_Texto para leitura_
O defensor do Nuham, José Lino Fonteles, aponta o problema a falta de protagonismo do Estado e dos municípios na construção de uma política habitacional forte e independente do programa federal Minha Casa, Minha Vida (MCMV). “O MCMV é insuficiente, apesar da publicidade feita pelo Governo. A maioria das moradias entregues em Fortaleza vai para famílias que já tinham casas próprias e foram retiradas dos seus locais por obras públicas, como os reassentamentos feitos devido às obras de implantação do Veículo Leve sobre Trilhos (VLT) e de famílias removidas do Rio Maranguapinho, do Rio Cocó e da Comunidade do Dendê. Como ficam a situação de quem está em situação de rua? Daquelas pessoas que estão nas ocupações ou que construíram há anos casas em terrenos de particulares?”, questiona do defensor.
 
A Defensoria ainda lembra que a falta de habitação pode inclusive ser causada pela violência urbana, caso dos refugiados urbanos, pessoas que estão sendo expulsas pela facções criminosas. “O que percebemos com o nosso dia a dia é que falta uma política pública adequada para promover o direito à moradia. Todos os dias batem à porta da Defensoria, pessoas lutando por um direito essencial do ser humano, que é ter um lugar pra viver”, expõe.

_Informações exibidas_
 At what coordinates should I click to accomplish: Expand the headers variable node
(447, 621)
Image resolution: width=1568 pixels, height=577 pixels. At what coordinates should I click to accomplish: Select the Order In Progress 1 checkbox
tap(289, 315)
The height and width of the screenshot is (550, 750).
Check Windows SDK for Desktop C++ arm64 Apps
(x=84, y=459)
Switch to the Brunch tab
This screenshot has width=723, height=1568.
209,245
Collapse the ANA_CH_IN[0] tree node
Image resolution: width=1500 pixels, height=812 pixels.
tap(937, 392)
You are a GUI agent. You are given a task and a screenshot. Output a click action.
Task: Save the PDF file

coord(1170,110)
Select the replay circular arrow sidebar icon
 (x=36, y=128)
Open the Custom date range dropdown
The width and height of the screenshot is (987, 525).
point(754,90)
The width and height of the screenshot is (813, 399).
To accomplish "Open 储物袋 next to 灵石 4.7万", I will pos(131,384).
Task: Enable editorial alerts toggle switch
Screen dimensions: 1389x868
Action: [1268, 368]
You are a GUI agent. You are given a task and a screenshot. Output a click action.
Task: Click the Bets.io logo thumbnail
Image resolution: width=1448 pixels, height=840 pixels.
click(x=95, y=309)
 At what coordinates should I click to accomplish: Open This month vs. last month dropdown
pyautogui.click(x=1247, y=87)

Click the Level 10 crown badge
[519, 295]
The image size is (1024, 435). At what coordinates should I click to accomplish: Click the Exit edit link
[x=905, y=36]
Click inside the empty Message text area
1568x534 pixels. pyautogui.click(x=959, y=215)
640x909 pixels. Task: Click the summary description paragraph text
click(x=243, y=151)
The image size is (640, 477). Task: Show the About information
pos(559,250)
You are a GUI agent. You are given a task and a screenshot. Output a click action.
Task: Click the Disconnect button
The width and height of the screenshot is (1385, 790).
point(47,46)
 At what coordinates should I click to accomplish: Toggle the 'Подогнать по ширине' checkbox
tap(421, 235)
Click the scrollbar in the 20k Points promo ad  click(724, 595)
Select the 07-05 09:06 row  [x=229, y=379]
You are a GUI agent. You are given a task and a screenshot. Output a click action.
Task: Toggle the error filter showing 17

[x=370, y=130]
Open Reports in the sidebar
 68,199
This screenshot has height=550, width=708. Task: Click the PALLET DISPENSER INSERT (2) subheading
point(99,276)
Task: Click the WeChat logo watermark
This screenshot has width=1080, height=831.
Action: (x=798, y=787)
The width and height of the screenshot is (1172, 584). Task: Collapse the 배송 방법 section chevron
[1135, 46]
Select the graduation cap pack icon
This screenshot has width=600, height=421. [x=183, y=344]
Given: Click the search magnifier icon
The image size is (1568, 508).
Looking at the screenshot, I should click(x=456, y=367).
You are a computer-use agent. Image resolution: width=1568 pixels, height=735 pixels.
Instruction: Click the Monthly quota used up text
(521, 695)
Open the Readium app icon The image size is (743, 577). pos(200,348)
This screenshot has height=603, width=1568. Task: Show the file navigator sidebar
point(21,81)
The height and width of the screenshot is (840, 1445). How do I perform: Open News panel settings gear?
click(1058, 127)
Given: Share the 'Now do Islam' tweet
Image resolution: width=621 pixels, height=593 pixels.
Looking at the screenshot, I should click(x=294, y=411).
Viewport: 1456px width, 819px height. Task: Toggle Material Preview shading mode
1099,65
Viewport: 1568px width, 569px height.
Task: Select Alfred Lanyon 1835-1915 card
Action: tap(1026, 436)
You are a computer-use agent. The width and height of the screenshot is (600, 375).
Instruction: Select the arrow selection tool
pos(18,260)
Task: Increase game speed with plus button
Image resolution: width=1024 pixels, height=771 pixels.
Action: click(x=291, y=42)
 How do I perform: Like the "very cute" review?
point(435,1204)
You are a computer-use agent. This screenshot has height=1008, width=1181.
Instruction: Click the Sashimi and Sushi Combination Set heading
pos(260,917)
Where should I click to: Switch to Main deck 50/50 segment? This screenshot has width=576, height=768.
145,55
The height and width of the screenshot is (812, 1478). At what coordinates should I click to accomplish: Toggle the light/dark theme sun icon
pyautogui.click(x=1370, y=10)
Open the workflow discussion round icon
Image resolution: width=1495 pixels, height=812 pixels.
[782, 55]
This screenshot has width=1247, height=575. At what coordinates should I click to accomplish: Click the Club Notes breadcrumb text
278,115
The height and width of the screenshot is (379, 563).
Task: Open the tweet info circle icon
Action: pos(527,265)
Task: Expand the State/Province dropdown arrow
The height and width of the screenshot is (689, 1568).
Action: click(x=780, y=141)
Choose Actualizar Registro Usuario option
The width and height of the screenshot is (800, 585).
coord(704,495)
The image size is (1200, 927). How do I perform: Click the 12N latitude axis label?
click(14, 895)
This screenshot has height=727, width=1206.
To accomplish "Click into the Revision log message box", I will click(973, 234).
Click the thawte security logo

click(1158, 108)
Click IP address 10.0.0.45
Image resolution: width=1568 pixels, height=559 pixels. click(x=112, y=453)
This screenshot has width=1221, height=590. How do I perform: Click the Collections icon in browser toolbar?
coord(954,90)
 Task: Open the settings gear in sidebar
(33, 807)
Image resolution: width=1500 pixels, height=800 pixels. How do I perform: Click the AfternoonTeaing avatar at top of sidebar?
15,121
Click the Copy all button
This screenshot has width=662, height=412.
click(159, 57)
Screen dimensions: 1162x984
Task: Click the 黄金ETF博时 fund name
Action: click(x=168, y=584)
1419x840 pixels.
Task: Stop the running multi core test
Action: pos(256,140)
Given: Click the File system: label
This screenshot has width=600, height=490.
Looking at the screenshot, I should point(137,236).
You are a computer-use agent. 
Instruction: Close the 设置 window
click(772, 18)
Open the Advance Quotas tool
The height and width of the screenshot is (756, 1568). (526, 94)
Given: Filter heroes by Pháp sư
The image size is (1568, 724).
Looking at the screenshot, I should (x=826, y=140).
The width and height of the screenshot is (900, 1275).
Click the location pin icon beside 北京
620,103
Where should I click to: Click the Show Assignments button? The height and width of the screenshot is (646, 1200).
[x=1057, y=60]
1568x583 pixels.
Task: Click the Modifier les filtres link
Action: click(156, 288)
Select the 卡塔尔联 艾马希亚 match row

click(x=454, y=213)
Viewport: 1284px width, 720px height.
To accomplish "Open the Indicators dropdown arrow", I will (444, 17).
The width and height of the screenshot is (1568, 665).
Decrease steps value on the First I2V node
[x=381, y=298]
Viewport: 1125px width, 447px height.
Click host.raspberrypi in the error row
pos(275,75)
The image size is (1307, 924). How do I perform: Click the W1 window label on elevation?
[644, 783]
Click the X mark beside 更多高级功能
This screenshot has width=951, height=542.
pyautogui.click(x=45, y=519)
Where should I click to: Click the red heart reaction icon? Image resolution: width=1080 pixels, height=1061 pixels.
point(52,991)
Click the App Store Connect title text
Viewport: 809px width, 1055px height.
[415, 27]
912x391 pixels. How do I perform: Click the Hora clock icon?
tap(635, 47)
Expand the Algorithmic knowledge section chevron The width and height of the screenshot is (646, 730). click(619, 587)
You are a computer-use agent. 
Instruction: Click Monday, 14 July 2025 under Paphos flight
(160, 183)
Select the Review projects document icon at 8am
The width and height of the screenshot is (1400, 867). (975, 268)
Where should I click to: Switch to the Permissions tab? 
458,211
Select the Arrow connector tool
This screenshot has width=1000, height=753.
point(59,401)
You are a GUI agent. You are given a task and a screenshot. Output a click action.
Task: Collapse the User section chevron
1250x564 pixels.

_O que fazer_
1) Responda com base no texto sobre moradia em Fortaleza:
(a) Segundo o defensor, a maioria das moradias do Minha Casa, Minha Vida entregues em Fortaleza vai para quais famílias?
(b) Quem são os refugiados urbanos mencionados pela Defensoria?
(c) Além do Rio Maranguapinho, que outro rio é citado?
2) Continue, por favor, o texto sobre moradia em Fortaleza a partir da última frase apresentada.

_Respostas dadas_
1)
(a) Para famílias que já tinham casas próprias e foram retiradas dos seus locais por obras públicas.
(b) Pessoas que estão sendo expulsas por facções criminosas.
(c) O Rio Cocó.

2)
Outro problema vem da qualidade dos conjuntos habitacionais do ponto de vista global. Quando o Programa Minha Casa Minha Vida foi instituído, em 2009, não se previa que as casas fossem construídas em áreas urbanizadas com equipamentos sociais. Os primeiros conjuntos foram instalados em áreas distantes dos centros urbanos e sem qualquer infraestrutura, apenas o imóvel. Em 2012, o Ministério das Cidades baixou uma portaria exigindo que 6% do orçamento do conjunto habitacional fossem destinados para equipamentos sociais. “Ficava a cargo do município fazer um levantamento das condições do entorno para saber a necessidade de transporte, de equipamento de saúde, segurança, educação. Mas aí vieram os cortes de verbas por parte do Governo Federal e esses conjuntos ficaram mais uma vez sem essa infraestrutura. Mais frustrante ainda é o fato de que a comemoração pela conquista de uma moradia é somente o início de outra luta para não continuar vivendo à margem da sociedade e sem acesso a serviços públicos básicos”, lamenta Fonteles.
 
 
Ocupar é resistir
 
Gregório Lourenço Bezerra (1900-1983), pernambucano de nascença da região agreste, carrega em sua história a vivência de migrante sem-teto. Aos nove anos, já era órfão de pai e mãe. Migrou para o Recife na intenção de viver com uma família de fazendeiros e iniciar os estudos como lhe foi prometido e não ocorreu. Até os 25 anos de idade, permaneceu analfabeto. Durante muito tempo, viveu como a maioria dos miseráveis e sem-teto da cidade de Recife e despertou seu interesse pelo ativismo político.
 
No Centro de Fortaleza há uma estrutura danificada, deteriorada e irregular. É a antiga Escola Nossa Senhora de Aparecida e Jesus, Maria e José, abandonada há cerca de 15 anos e que hoje abriga 15 famílias da Ocupação Gregório Bezerra (OGB). O nome do pernambucano foi escolhido para resgatar sua história. “Gregório foi um grande militante, muito mais no campesinato, mas também na cidade. É uma referência da militância. Por isso, aderimos a esse nome, também porque já existe um coletivo voltado à questão da discussão do campo”, afirma o coordenador da ocupação, Jefferson Ferreira.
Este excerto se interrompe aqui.